____ Given data

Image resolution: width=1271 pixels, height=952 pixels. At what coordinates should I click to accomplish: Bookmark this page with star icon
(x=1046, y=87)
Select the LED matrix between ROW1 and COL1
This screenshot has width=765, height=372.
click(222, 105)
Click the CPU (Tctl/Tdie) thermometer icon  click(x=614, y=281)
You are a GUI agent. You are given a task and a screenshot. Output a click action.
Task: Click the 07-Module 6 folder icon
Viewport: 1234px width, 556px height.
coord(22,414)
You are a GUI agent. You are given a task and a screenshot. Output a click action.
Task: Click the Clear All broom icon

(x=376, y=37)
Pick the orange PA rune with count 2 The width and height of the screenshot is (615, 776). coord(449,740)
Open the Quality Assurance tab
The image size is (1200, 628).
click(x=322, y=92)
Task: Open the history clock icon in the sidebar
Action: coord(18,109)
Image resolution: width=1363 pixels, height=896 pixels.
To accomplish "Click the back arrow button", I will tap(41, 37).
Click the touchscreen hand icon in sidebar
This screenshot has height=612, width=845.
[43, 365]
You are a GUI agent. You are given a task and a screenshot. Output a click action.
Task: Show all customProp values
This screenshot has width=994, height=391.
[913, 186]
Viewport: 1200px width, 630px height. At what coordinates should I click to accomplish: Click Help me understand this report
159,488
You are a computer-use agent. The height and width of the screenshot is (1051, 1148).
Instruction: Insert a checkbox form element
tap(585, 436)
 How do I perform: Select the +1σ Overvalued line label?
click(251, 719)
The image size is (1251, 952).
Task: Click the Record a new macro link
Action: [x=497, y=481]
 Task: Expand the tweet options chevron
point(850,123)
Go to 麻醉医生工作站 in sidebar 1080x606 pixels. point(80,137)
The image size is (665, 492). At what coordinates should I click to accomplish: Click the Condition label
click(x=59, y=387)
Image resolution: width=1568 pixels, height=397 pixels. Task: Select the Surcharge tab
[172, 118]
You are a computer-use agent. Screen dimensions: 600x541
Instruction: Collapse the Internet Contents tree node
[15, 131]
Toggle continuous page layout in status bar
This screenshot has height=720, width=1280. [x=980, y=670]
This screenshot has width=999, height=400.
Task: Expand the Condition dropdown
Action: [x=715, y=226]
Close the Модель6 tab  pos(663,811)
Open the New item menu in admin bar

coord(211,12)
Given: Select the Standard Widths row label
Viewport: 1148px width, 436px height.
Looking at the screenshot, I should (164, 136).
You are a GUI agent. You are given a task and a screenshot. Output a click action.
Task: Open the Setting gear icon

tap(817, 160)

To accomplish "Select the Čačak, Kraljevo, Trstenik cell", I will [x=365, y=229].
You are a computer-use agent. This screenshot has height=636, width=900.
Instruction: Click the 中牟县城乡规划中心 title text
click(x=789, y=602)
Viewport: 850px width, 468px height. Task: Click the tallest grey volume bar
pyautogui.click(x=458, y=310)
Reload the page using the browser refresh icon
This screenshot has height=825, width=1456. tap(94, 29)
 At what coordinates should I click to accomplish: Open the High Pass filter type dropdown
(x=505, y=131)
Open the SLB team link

________

* [Your task]:
All lines in the listing above from the line containing "Open the Quality Assurance tab" to the line containing "Go to 麻醉医生工作站", inclusive, should be retyped exactly; no other lines should appear.

* [Response area]:
Open the Quality Assurance tab
The image size is (1200, 628).
click(x=322, y=92)
Task: Open the history clock icon in the sidebar
Action: coord(18,109)
Image resolution: width=1363 pixels, height=896 pixels.
To accomplish "Click the back arrow button", I will tap(41, 37).
Click the touchscreen hand icon in sidebar
This screenshot has height=612, width=845.
[43, 365]
You are a GUI agent. You are given a task and a screenshot. Output a click action.
Task: Show all customProp values
This screenshot has width=994, height=391.
[913, 186]
Viewport: 1200px width, 630px height. At what coordinates should I click to accomplish: Click Help me understand this report
159,488
You are a computer-use agent. The height and width of the screenshot is (1051, 1148).
Instruction: Insert a checkbox form element
tap(585, 436)
 How do I perform: Select the +1σ Overvalued line label?
click(251, 719)
The image size is (1251, 952).
Task: Click the Record a new macro link
Action: [x=497, y=481]
 Task: Expand the tweet options chevron
point(850,123)
Go to 麻醉医生工作站 in sidebar 1080x606 pixels. point(80,137)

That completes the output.